**ACTIVITY LIST**
A. According to the Pilbara Iron text, what year was Pilbara Rail formed?
B. Rewrite the Pilbara Iron text, everything from "All of these" down to "4 mine (2014)", swapping "savings" for "cost reductions".

**EXCERPT PROVIDED**
*** Block opens ***

Pilbara Iron is a wholly owned subsidiary of the multinational Rio Tinto Group, that manages assets for Hamersley Iron Pty Ltd, a wholly owned subsidiary of Rio Tinto, and Robe River Iron Associates, an unincorporated joint venture between Rio (53% and operator since 2000) and three Japanese steel companies Mitsui Iron Ore Development P/L (33%), Nippon Steel Australia P/L (10.5%) and Sumitomo Metal Australia P/L (3.5%).

All of these companies are involved in the mining of iron ore, predominantly from the Pilbara region of Western Australia.

In 2004, Rio Tinto announced that Robe and Hamersley would start merging operations under the new Pilbara Iron entity. The concept had been tested by the formation of Pilbara Rail in 2001, which generated more than $16 million in savings. Pilbara Rail was folded into Pilbara Iron in 2005. Each company continues to market products separately and retains ownership and profits from the underlying mines, as well as strategic development of their own mineral resources.

Current mine sites
Mine sites currently operating:
 Brockman 4 mine (2010)
 Mesa A mine (2010)
 Hope Downs mine (2007)
 Hope Downs 4 mine (2014)
 Eastern Range mine (2004)
 Nammuldi mine (2003)
 West Angelas mine (2002)
 Yandicoogina mine (1998)
 Mesa J mine (1994)
 Marandoo mine (1994)
 Brockman mine (1992)
 Channar mine (1990)
 Paraburdoo mine (1972)
 Mount Tom Price mine (1966)

*** Block closes ***

**EXERCISE DATA**
*** Block opens ***

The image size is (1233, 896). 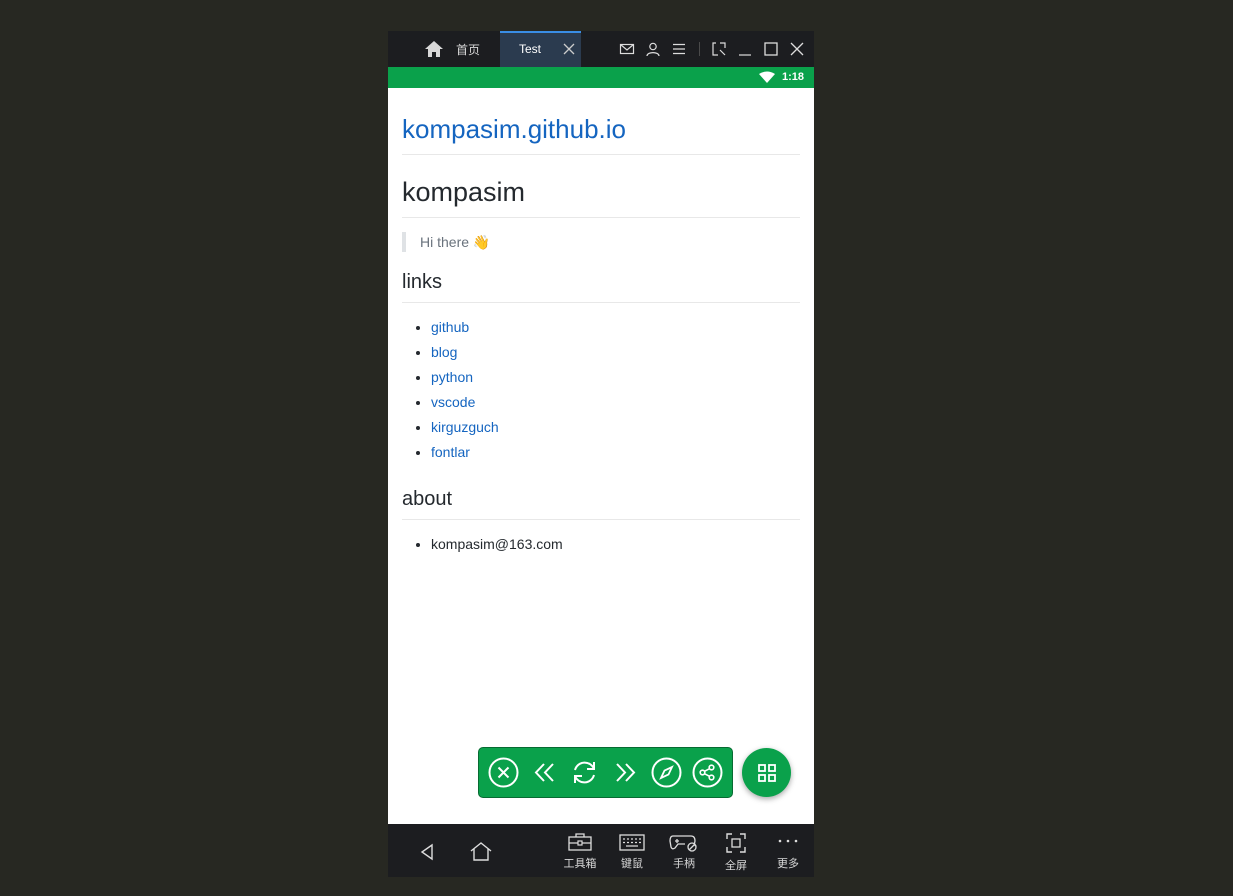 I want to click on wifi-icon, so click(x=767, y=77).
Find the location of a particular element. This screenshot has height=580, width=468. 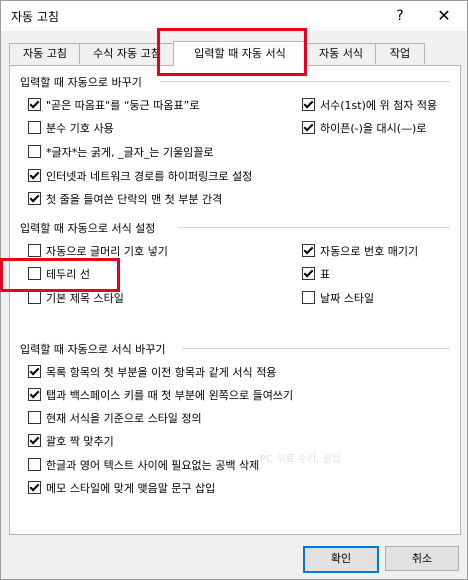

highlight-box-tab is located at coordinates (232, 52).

*** Block closes ***

**LIST OF SOLUTIONS**
A. 2001

B.
All of these companies are involved in the mining of iron ore, predominantly from the Pilbara region of Western Australia.

In 2004, Rio Tinto announced that Robe and Hamersley would start merging operations under the new Pilbara Iron entity. The concept had been tested by the formation of Pilbara Rail in 2001, which generated more than $16 million in cost reductions. Pilbara Rail was folded into Pilbara Iron in 2005. Each company continues to market products separately and retains ownership and profits from the underlying mines, as well as strategic development of their own mineral resources.

Current mine sites
Mine sites currently operating:
 Brockman 4 mine (2010)
 Mesa A mine (2010)
 Hope Downs mine (2007)
 Hope Downs 4 mine (2014)